▶ [Task requirements]
Each of the records that follow needs an exact reproduction.

--- START ---

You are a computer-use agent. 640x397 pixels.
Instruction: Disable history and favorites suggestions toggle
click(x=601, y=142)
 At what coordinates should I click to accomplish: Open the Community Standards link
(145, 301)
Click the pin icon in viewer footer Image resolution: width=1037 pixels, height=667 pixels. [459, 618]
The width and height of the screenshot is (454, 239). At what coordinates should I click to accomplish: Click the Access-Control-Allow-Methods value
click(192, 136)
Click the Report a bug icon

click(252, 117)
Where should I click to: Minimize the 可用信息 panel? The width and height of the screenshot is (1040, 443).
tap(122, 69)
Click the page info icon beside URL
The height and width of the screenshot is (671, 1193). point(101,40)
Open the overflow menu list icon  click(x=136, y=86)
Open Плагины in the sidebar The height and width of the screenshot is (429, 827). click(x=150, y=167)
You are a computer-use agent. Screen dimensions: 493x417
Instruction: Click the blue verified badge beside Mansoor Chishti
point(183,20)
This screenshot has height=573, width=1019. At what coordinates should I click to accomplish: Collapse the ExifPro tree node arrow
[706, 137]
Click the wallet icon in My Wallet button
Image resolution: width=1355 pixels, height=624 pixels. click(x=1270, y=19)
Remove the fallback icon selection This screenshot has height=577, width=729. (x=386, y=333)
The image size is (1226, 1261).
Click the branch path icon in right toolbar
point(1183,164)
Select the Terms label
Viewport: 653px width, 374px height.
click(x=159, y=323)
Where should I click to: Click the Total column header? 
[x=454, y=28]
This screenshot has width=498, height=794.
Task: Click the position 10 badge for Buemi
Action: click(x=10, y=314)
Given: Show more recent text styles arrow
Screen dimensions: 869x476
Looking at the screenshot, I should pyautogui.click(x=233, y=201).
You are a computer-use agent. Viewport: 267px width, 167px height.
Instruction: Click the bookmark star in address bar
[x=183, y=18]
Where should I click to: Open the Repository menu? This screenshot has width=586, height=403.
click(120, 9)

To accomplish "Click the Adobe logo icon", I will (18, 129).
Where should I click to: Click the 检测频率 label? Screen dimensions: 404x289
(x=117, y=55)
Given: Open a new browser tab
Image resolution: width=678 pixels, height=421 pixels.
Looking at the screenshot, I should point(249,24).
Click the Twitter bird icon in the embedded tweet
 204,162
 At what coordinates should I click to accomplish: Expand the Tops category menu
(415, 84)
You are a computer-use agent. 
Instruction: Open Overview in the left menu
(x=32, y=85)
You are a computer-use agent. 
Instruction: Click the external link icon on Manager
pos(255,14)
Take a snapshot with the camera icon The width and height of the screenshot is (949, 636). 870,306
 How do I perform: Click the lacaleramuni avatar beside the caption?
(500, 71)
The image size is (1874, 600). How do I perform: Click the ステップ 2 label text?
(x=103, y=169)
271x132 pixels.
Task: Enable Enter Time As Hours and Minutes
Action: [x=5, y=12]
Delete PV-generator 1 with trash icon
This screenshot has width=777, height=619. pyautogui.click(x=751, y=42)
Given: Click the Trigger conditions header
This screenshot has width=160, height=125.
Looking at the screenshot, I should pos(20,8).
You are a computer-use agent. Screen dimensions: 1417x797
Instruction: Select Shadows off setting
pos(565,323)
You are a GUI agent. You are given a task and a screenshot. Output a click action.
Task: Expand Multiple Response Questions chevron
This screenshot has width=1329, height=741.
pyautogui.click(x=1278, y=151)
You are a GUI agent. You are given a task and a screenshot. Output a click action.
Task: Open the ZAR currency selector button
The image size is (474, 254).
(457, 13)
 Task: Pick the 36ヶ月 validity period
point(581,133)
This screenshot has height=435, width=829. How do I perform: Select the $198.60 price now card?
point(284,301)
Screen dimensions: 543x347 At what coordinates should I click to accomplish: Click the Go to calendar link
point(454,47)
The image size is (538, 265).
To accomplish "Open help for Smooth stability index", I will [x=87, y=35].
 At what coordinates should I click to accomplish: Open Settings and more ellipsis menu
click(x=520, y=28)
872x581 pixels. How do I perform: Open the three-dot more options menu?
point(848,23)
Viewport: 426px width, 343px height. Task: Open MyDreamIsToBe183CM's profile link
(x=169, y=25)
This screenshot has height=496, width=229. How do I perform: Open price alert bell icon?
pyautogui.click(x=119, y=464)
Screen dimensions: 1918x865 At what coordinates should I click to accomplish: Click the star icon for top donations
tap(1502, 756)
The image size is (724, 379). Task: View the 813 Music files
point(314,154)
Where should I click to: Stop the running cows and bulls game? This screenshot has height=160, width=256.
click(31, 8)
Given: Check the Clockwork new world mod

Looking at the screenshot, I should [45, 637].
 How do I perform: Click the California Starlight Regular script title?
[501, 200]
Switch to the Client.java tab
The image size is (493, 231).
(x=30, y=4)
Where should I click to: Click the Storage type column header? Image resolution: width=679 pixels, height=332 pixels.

--- END ---

▶ [Solution]
You are a computer-use agent. 640x397 pixels.
Instruction: Disable history and favorites suggestions toggle
click(x=601, y=142)
 At what coordinates should I click to accomplish: Open the Community Standards link
(145, 301)
Click the pin icon in viewer footer Image resolution: width=1037 pixels, height=667 pixels. [459, 618]
The width and height of the screenshot is (454, 239). At what coordinates should I click to accomplish: Click the Access-Control-Allow-Methods value
click(192, 136)
Click the Report a bug icon

click(252, 117)
Where should I click to: Minimize the 可用信息 panel? The width and height of the screenshot is (1040, 443).
tap(122, 69)
Click the page info icon beside URL
The height and width of the screenshot is (671, 1193). point(101,40)
Open the overflow menu list icon  click(x=136, y=86)
Open Плагины in the sidebar The height and width of the screenshot is (429, 827). click(x=150, y=167)
You are a computer-use agent. Screen dimensions: 493x417
Instruction: Click the blue verified badge beside Mansoor Chishti
point(183,20)
This screenshot has height=573, width=1019. At what coordinates should I click to accomplish: Collapse the ExifPro tree node arrow
[706, 137]
Click the wallet icon in My Wallet button
Image resolution: width=1355 pixels, height=624 pixels. click(x=1270, y=19)
Remove the fallback icon selection This screenshot has height=577, width=729. (x=386, y=333)
The image size is (1226, 1261).
Click the branch path icon in right toolbar
point(1183,164)
Select the Terms label
Viewport: 653px width, 374px height.
click(x=159, y=323)
Where should I click to: Click the Total column header? 
[x=454, y=28]
This screenshot has width=498, height=794.
Task: Click the position 10 badge for Buemi
Action: click(x=10, y=314)
Given: Show more recent text styles arrow
Screen dimensions: 869x476
Looking at the screenshot, I should pyautogui.click(x=233, y=201).
You are a computer-use agent. Viewport: 267px width, 167px height.
Instruction: Click the bookmark star in address bar
[x=183, y=18]
Where should I click to: Open the Repository menu? This screenshot has width=586, height=403.
click(120, 9)

To accomplish "Click the Adobe logo icon", I will (18, 129).
Where should I click to: Click the 检测频率 label? Screen dimensions: 404x289
(x=117, y=55)
Given: Open a new browser tab
Image resolution: width=678 pixels, height=421 pixels.
Looking at the screenshot, I should point(249,24).
Click the Twitter bird icon in the embedded tweet
 204,162
 At what coordinates should I click to accomplish: Expand the Tops category menu
(415, 84)
You are a computer-use agent. 
Instruction: Open Overview in the left menu
(x=32, y=85)
You are a computer-use agent. 
Instruction: Click the external link icon on Manager
pos(255,14)
Take a snapshot with the camera icon The width and height of the screenshot is (949, 636). 870,306
 How do I perform: Click the lacaleramuni avatar beside the caption?
(500, 71)
The image size is (1874, 600). How do I perform: Click the ステップ 2 label text?
(x=103, y=169)
271x132 pixels.
Task: Enable Enter Time As Hours and Minutes
Action: [x=5, y=12]
Delete PV-generator 1 with trash icon
This screenshot has width=777, height=619. pyautogui.click(x=751, y=42)
Given: Click the Trigger conditions header
This screenshot has width=160, height=125.
Looking at the screenshot, I should pos(20,8).
You are a computer-use agent. Screen dimensions: 1417x797
Instruction: Select Shadows off setting
pos(565,323)
You are a GUI agent. You are given a task and a screenshot. Output a click action.
Task: Expand Multiple Response Questions chevron
This screenshot has width=1329, height=741.
pyautogui.click(x=1278, y=151)
You are a GUI agent. You are given a task and a screenshot. Output a click action.
Task: Open the ZAR currency selector button
The image size is (474, 254).
(457, 13)
 Task: Pick the 36ヶ月 validity period
point(581,133)
This screenshot has height=435, width=829. How do I perform: Select the $198.60 price now card?
point(284,301)
Screen dimensions: 543x347 At what coordinates should I click to accomplish: Click the Go to calendar link
point(454,47)
The image size is (538, 265).
To accomplish "Open help for Smooth stability index", I will [x=87, y=35].
 At what coordinates should I click to accomplish: Open Settings and more ellipsis menu
click(x=520, y=28)
872x581 pixels. How do I perform: Open the three-dot more options menu?
point(848,23)
Viewport: 426px width, 343px height. Task: Open MyDreamIsToBe183CM's profile link
(x=169, y=25)
This screenshot has height=496, width=229. How do I perform: Open price alert bell icon?
pyautogui.click(x=119, y=464)
Screen dimensions: 1918x865 At what coordinates should I click to accomplish: Click the star icon for top donations
tap(1502, 756)
The image size is (724, 379). Task: View the 813 Music files
point(314,154)
Where should I click to: Stop the running cows and bulls game? This screenshot has height=160, width=256.
click(31, 8)
Given: Check the Clockwork new world mod

Looking at the screenshot, I should [45, 637].
 How do I perform: Click the California Starlight Regular script title?
[501, 200]
Switch to the Client.java tab
The image size is (493, 231).
(x=30, y=4)
Where should I click to: Click the Storage type column header? Image resolution: width=679 pixels, height=332 pixels.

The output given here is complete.